### Exercise data:
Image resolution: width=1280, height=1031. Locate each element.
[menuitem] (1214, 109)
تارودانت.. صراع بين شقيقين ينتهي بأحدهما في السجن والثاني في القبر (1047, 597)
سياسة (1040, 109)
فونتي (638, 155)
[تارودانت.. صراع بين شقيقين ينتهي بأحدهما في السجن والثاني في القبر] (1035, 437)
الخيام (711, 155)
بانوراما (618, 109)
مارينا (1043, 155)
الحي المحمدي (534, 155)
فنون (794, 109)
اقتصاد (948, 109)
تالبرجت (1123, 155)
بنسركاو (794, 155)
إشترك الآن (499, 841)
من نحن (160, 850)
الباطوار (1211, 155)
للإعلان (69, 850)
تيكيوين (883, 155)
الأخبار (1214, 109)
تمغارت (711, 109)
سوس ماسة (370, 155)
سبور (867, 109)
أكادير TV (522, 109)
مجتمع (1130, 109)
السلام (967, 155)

* * *

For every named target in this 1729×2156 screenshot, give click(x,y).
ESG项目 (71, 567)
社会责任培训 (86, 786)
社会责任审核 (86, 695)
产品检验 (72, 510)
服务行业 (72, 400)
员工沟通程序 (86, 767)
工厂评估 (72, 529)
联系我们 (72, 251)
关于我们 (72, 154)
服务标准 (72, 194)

--

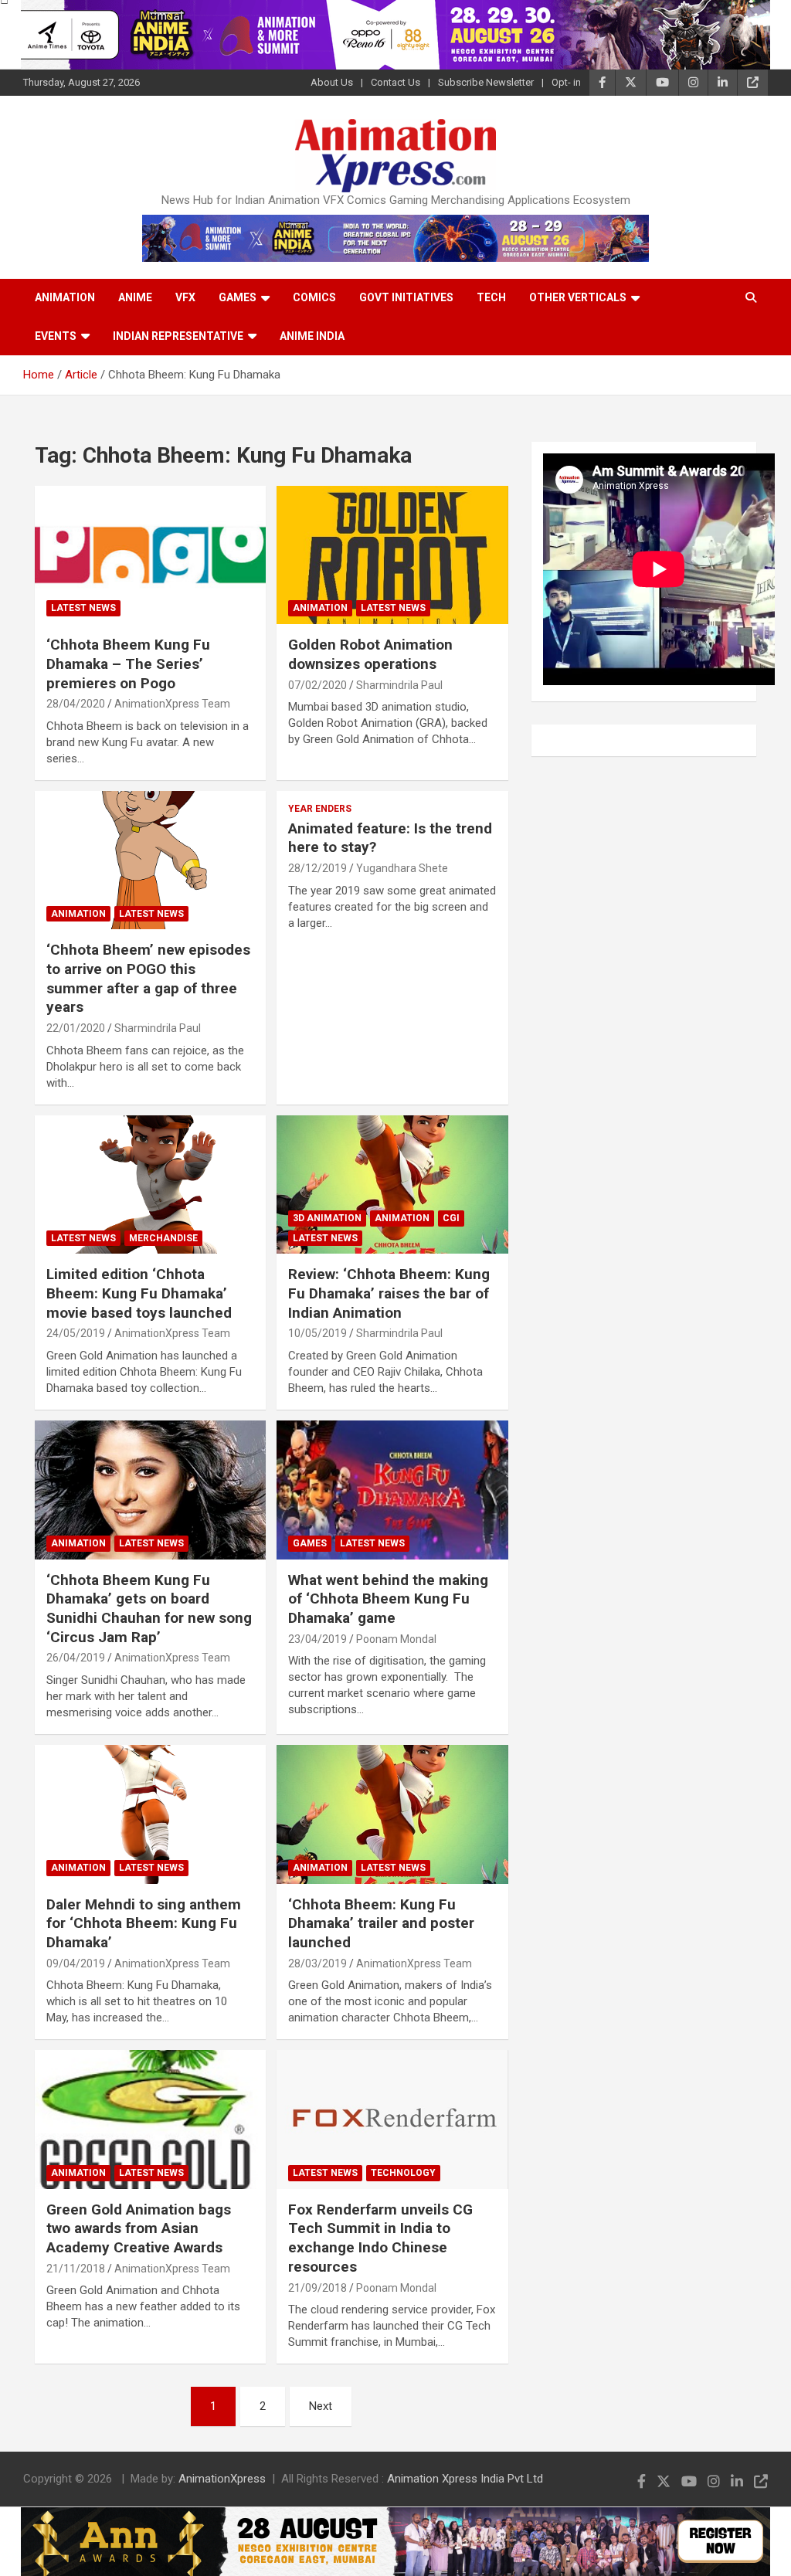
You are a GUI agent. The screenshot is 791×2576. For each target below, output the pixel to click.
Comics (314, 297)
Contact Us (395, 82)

### Task goal:
Looking at the data above, return every line from the one with "بانوراما (618, 109)" down to the one with "مجتمع (1130, 109)", exactly and inclusively.

### Result:
بانوراما (618, 109)
مارينا (1043, 155)
الحي المحمدي (534, 155)
فنون (794, 109)
اقتصاد (948, 109)
تالبرجت (1123, 155)
بنسركاو (794, 155)
إشترك الآن (499, 841)
من نحن (160, 850)
الباطوار (1211, 155)
للإعلان (69, 850)
تيكيوين (883, 155)
الأخبار (1214, 109)
تمغارت (711, 109)
سوس ماسة (370, 155)
سبور (867, 109)
أكادير TV (522, 109)
مجتمع (1130, 109)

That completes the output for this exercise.